Long forgotten by art history, she was rediscovered in the 20th century thanks to research into Flemish painting and women artists. She is now considered one of the pioneers of Flemish still life and a rare figure of female painter in early European modernity.

Later, other figures such as Anne Vallayer Coster or Élizabeth Vigée le Brun in France will in turn lead successful professional careers.

In 2016, the Prado Museum dedicated a monographic exhibition to her, the first dedicated to a woman artist in the museum's history.

Focus on Still Life with Cheese, Artichoke and Cherries, Clara Peeters

Still Life with Cheese, Artichoke and Cherries is an oil on wood panel by Clara Peeters housed at the Prado in Madrid, measuring approximately 34 x 49 cm. The work features a wooden table garnished with victuals, with a slightly bird's-eye view. Notched cheeses, artichokes, cherries, butter, bread, pewter and earthenware vessels can be seen.

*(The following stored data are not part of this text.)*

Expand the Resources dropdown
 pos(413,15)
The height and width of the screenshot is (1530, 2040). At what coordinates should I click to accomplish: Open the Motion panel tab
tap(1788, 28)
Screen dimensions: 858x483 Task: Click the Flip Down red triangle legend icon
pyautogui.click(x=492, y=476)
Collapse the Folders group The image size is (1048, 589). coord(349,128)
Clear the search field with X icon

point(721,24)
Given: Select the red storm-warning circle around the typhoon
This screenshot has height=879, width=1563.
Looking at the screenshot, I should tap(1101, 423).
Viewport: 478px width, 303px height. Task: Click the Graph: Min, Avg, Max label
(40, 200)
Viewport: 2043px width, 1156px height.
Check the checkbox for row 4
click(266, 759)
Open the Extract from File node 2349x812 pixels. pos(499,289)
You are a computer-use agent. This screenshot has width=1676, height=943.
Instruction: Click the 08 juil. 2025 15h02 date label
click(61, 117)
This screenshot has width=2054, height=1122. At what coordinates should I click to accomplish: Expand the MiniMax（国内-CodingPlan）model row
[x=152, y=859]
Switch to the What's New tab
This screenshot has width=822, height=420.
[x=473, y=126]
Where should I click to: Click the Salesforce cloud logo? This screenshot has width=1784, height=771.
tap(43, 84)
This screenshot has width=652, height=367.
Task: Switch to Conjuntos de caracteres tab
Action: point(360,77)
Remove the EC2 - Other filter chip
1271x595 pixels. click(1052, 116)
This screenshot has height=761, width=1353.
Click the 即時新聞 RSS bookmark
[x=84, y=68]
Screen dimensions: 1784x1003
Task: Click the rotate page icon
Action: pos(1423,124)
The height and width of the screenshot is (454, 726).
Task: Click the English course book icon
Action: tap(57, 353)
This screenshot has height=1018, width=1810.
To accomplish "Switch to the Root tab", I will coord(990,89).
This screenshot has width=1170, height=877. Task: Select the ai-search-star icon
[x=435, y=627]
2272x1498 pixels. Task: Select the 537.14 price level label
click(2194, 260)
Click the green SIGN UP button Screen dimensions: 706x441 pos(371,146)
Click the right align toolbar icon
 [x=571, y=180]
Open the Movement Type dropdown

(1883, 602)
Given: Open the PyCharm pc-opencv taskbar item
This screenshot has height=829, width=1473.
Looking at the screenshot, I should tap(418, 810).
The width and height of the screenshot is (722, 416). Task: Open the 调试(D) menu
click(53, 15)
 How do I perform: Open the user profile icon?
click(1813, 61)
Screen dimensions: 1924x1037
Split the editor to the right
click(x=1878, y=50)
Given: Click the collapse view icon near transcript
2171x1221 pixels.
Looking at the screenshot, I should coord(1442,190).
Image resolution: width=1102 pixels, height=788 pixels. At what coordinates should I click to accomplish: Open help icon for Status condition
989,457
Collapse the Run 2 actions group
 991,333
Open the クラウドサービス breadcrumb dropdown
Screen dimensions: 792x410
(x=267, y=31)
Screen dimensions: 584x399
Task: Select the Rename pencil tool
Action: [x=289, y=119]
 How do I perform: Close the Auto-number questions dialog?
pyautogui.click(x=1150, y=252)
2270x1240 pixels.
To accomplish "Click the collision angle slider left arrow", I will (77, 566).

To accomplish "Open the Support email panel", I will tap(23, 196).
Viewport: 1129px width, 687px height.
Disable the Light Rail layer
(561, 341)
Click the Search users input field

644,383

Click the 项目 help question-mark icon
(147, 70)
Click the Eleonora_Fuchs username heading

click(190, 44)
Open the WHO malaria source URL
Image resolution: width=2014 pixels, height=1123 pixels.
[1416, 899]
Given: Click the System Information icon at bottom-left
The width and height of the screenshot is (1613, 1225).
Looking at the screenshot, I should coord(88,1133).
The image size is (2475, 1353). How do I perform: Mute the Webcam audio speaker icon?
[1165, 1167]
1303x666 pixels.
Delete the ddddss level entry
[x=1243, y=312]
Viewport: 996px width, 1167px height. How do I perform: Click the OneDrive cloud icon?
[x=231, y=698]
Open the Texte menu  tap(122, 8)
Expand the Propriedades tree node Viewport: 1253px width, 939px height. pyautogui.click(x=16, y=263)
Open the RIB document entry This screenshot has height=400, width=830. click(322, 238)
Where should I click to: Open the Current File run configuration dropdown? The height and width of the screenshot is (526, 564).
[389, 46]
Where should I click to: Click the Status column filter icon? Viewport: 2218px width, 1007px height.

The horizontal composition is tight, centered on everyday foods, which are placed with care but without theatrical emphasis. Each object is isolated but integrated into a highly controlled visual rhythm, based on circular shapes (plates, cheese, bowl, basket).

There is no visible human figure, but a very embodied presence of the human hand through cutting, biting and arranging. The details are extremely refined (grain of the bread, moisture of the cherries, softness of the butter, roughness of the artichoke).

There is also a certain contrast between matt (fruit, crumb) and shiny (metal, ceramic) surfaces, which is perfectly mastered. Peeters plays with varied textures and localized lighting effects, without overloading the image.

The light source is lateral, with sharp shadows and precise highlights accentuating the relief. In the lid of a pewter jar, we can make out in miniature a reflection in which the artist has integrated her own portrait (a practice she employs in several of her works).

This creates a relationship between viewer, painter and object, in an intentional play of mirrors. This still life is apparently intended to be humble, but is rich in symbols of fertility, consumption and temporality.

It can also be interpreted as an affirmation of the female painter in the material world, mastering the eye, the hand and the technique. Unlike some contemporary vanitas, the work suggests neither strong moralism nor drama.

This work is also an exemplar of Peeters' mature style, with dense yet legible composition, realistic rendering, discreet refinement and the signature of her talent.

It combines technical virtuosity, apparent humility of subject and silent self-affirmation, which is the hallmark of this artist long erased by history.

Recognizing the artist's signature

Clara Peeters does not necessarily sign her works. Copies may exist, which is why expertise remains important.